Problem statement: Give the line containing "[Instagram] (871, 1201)" again, exactly, along with all later lines of the entries, through the last one.

─── Given records ───

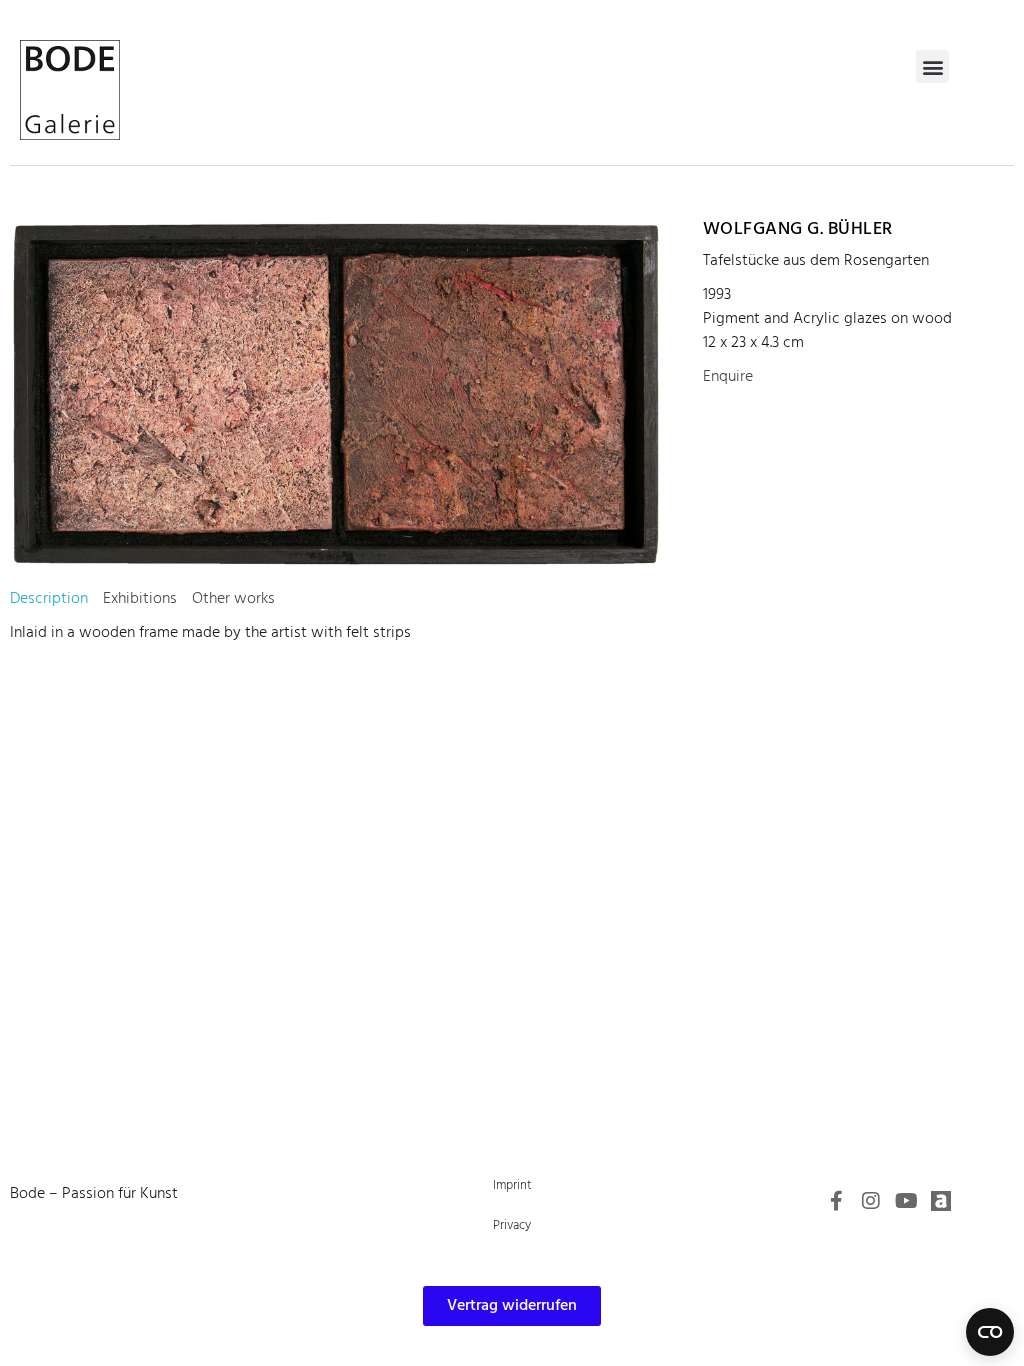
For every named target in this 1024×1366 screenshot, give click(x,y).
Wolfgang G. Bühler (798, 229)
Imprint (512, 1185)
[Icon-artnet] (941, 1201)
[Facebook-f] (836, 1201)
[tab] (49, 599)
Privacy (512, 1225)
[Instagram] (871, 1201)
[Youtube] (906, 1201)
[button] (932, 66)
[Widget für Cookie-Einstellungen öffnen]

───

Answer box:
[Instagram] (871, 1201)
[Youtube] (906, 1201)
[button] (932, 66)
[Widget für Cookie-Einstellungen öffnen]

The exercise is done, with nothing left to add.